**** DATA ****

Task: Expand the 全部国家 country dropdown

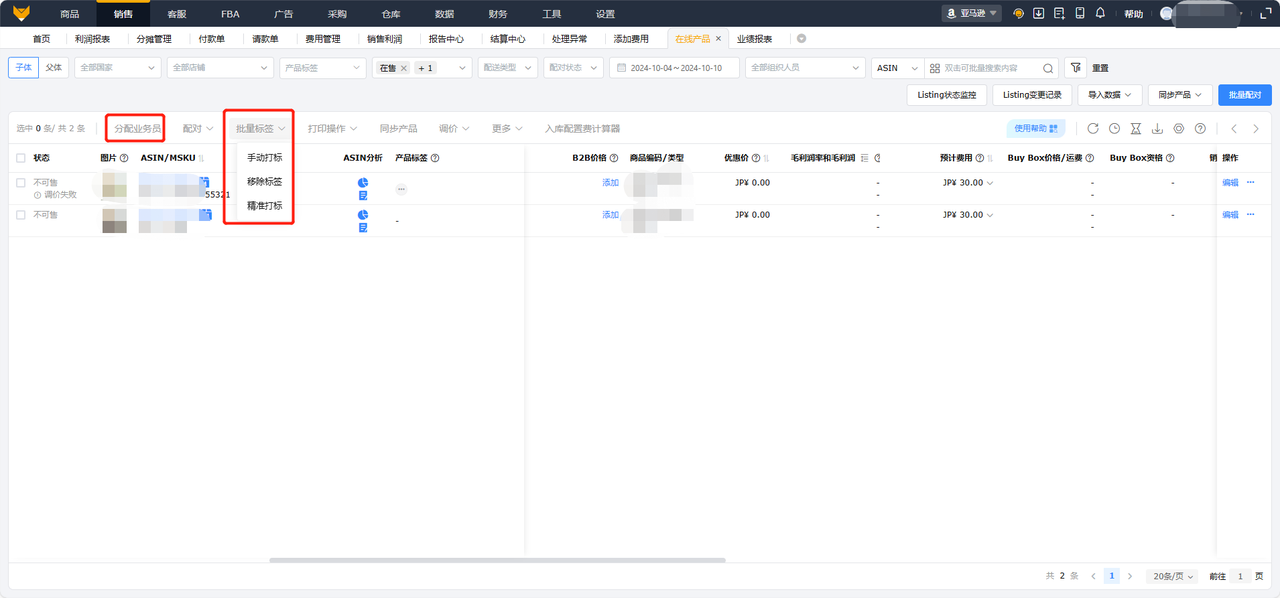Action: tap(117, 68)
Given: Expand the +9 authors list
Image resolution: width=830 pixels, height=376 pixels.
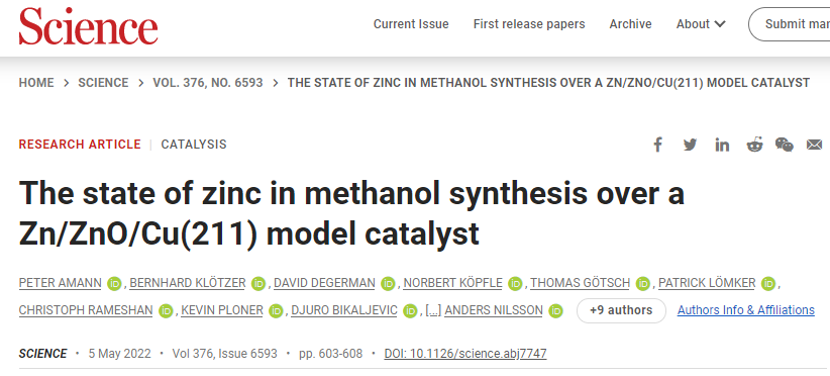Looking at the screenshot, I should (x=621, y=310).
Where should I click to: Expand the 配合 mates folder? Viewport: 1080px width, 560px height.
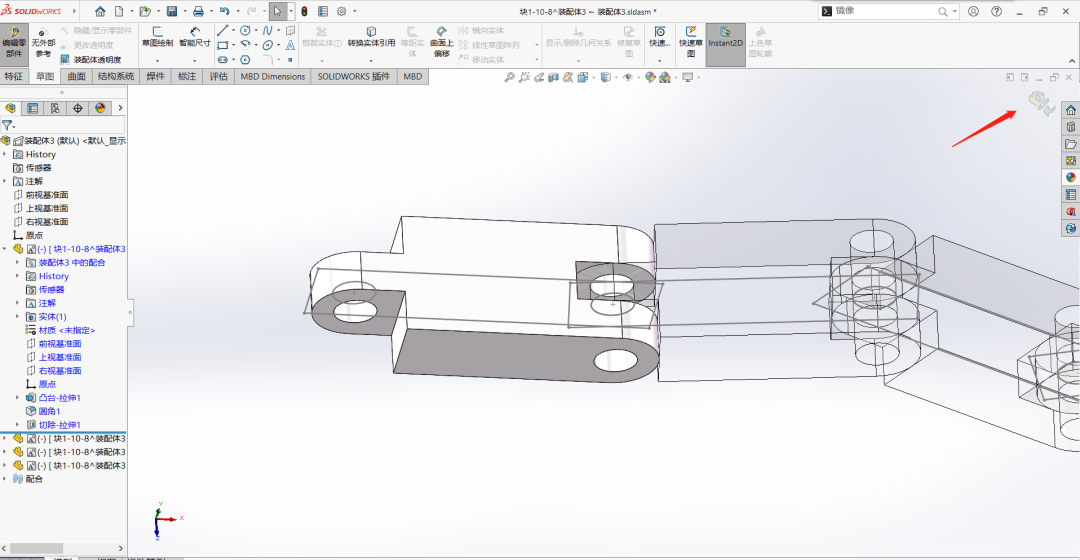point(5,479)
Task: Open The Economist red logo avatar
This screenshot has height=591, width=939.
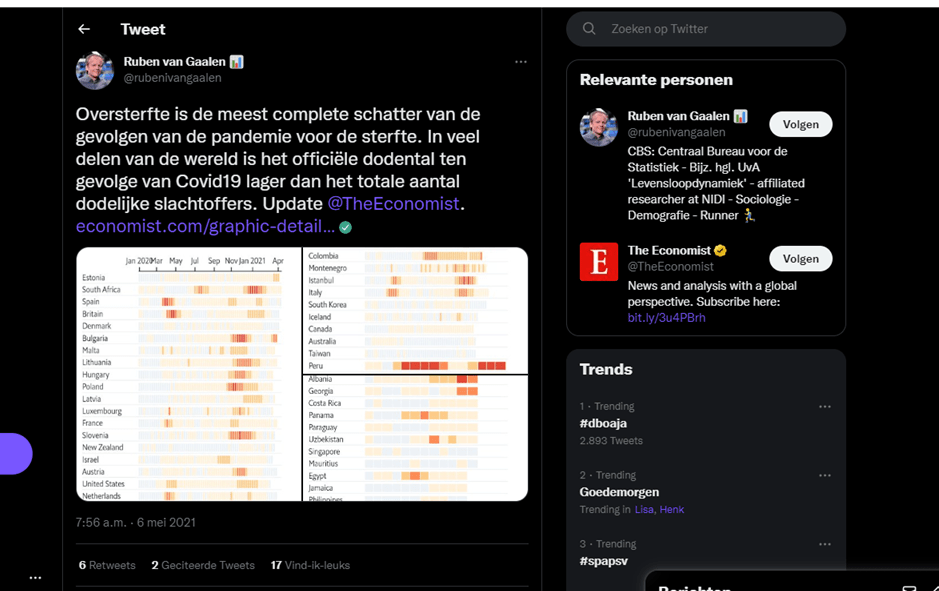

****

YOUR TASK -> Repeat word for word, leaving out the pictures, each line of the records from the line that holds "Image resolution: width=830" through the final one.

ANSWER SECTION ->
Image resolution: width=830 pixels, height=376 pixels.
Looking at the screenshot, I should (x=621, y=310).
Where should I click to: Expand the 配合 mates folder? Viewport: 1080px width, 560px height.
point(5,479)
Task: Open The Economist red logo avatar
This screenshot has height=591, width=939.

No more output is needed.